Our judgement of others is often clouded by our own experiences. I know my judgement is clouded by my infertility diagnosis and experience with being treated as if I don't have an internal struggle. On the outside I am a beautiful young woman with seemingly nothing visibly wrong with me. On the inside, I have two physical defects - my infertility (lacking a full reproductive system, known as MRKH), and scoliosis caused by a deformed vertebra resulting in lower back pain. Also on the inside, I struggle emotionally with these issues (more so with the infertility) so because I have my own battles, I understand that others have their own battles too.
I know what it's like to not be heard because I appear to have it all together.
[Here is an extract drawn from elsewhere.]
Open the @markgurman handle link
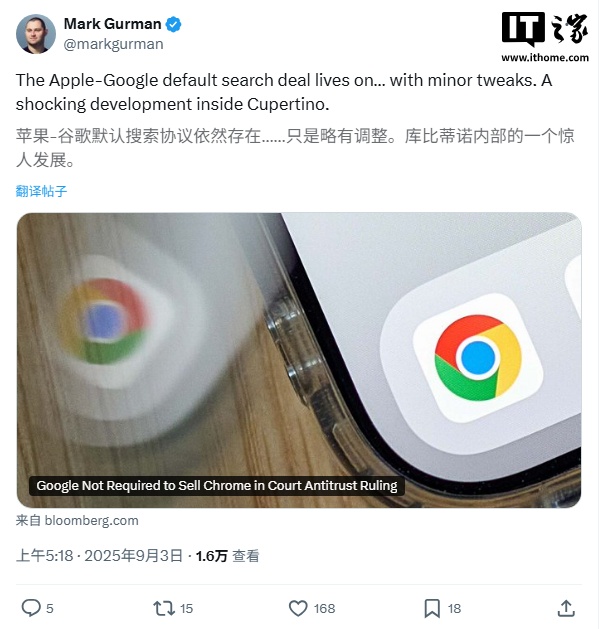599x629 pixels. pos(114,44)
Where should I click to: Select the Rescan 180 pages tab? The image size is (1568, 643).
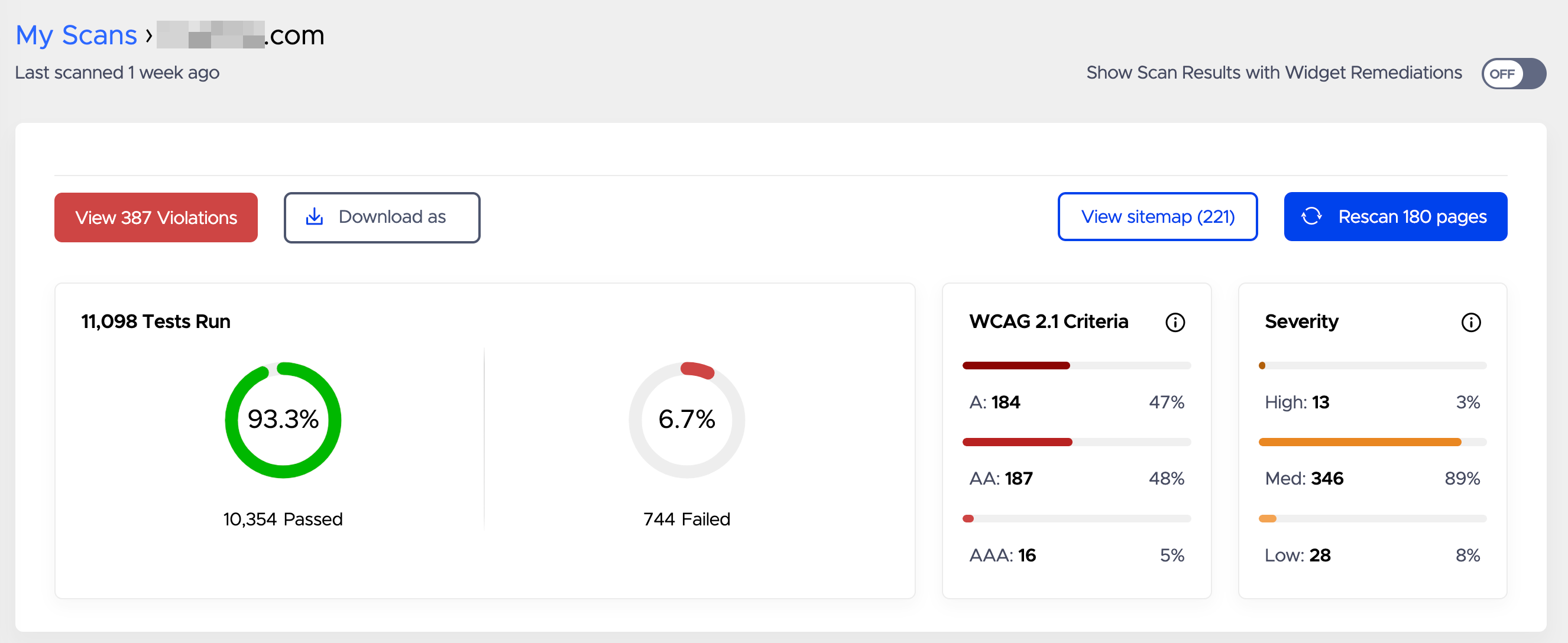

Between my good job, an education, food on the table, a place to live, family, friends, and the front I put up on my bad days, I understand that people may think all is well. On the inside though, I am struggling to not be hurt when I am reminded of what I can't have, like the other day when I saw a happy toddler with his parents at lunch. This is just one example of the myriad of things that could bother me. Some days, I'm fine and nothing bothers me. Other days, everything upsets me - from the simple mention of the word pregnancy to a baby shower invitation, or a baby's crying, or a pregnancy announcement on Facebook to the sight of a pregnant woman. Experiencing these reminders and pendulum like reactions are a constant battle in a league all their own.
There have been so many times when I have wanted someone to simply listen to me. That's it. Just listen. Listen to me, to my story, to the song my heart has to sing. Listen to really truly hear me. I've learned that it's not such a simple task after all. so now I understand the internal struggle and the desire to be heard. And I have learned the importance of listening to understand, not to reply.